*** Opening of Given data ***

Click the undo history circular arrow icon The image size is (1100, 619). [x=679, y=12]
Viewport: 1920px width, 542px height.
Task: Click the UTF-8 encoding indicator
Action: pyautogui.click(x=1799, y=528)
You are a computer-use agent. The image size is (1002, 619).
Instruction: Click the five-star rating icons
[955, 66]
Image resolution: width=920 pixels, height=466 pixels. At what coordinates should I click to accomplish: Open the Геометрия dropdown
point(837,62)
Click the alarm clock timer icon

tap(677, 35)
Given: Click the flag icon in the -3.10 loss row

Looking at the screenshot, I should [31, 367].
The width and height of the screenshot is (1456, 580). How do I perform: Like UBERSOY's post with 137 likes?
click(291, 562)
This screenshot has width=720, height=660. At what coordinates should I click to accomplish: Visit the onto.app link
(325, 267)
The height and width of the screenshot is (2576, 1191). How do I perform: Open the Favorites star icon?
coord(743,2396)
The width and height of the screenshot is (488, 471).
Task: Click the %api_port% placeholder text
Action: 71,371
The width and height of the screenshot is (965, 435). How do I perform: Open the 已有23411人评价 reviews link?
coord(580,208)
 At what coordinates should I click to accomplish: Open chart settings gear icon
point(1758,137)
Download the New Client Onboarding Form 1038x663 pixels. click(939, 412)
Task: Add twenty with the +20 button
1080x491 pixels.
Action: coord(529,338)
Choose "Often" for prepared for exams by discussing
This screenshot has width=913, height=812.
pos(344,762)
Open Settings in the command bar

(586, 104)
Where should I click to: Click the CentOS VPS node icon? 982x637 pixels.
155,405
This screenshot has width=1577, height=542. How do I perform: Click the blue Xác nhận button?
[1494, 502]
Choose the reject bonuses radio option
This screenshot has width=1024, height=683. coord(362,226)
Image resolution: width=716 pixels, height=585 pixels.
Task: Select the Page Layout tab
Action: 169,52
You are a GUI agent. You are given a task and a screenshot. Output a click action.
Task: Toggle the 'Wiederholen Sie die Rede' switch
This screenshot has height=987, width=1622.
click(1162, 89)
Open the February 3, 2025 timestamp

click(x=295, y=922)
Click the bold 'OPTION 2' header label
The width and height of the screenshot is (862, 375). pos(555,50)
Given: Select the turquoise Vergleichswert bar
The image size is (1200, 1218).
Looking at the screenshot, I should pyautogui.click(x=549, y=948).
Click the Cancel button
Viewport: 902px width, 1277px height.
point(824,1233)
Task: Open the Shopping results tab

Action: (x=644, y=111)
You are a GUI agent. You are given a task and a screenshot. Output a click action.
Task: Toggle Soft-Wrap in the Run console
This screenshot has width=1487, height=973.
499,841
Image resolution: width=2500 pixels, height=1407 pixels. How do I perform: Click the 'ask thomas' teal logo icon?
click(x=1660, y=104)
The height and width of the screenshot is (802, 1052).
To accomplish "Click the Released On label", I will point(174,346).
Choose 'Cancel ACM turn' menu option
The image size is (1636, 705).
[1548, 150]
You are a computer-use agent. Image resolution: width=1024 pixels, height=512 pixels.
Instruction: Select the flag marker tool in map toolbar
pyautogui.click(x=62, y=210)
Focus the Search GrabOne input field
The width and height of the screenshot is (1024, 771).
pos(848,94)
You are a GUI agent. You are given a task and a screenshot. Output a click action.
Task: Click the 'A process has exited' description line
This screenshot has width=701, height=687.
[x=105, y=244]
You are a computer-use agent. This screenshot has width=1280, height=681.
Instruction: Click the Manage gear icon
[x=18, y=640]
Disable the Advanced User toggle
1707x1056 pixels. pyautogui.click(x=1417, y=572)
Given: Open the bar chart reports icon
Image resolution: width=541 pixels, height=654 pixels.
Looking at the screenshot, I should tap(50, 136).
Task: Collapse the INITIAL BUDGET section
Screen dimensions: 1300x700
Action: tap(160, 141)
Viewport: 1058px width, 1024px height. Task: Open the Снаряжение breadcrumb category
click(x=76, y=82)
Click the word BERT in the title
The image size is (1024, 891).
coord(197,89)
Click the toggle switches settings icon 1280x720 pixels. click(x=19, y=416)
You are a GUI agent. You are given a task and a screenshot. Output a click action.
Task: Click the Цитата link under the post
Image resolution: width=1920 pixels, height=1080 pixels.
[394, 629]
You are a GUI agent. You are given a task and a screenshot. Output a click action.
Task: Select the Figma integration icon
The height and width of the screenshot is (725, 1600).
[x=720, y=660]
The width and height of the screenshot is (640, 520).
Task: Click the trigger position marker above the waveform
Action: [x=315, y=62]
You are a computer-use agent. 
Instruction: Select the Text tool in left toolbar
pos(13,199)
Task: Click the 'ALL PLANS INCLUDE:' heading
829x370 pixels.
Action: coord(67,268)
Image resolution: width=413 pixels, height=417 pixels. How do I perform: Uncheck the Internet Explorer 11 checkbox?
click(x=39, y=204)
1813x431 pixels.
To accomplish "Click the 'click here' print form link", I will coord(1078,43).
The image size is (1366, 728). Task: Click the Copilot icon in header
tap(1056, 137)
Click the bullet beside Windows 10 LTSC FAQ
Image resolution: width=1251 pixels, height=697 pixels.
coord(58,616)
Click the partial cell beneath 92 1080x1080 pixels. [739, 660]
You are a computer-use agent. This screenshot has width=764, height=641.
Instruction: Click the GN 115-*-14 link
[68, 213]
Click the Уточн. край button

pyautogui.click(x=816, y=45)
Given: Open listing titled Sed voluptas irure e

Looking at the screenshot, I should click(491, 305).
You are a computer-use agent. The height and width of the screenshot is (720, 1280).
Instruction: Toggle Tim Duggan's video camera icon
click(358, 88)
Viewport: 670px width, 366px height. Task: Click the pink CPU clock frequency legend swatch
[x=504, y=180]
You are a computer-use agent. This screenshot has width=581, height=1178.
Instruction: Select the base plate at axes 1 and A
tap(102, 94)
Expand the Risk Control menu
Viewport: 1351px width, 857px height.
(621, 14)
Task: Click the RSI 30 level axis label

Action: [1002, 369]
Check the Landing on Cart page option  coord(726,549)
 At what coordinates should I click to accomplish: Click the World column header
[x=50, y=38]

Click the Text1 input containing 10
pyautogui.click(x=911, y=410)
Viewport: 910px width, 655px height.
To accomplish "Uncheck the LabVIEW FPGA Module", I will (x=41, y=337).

*** Close of Given data ***

▸ About this exercise
Where the word "menu" appears in a line of the data above, tally that line; then give the total and nothing more.

▸ Final answer
2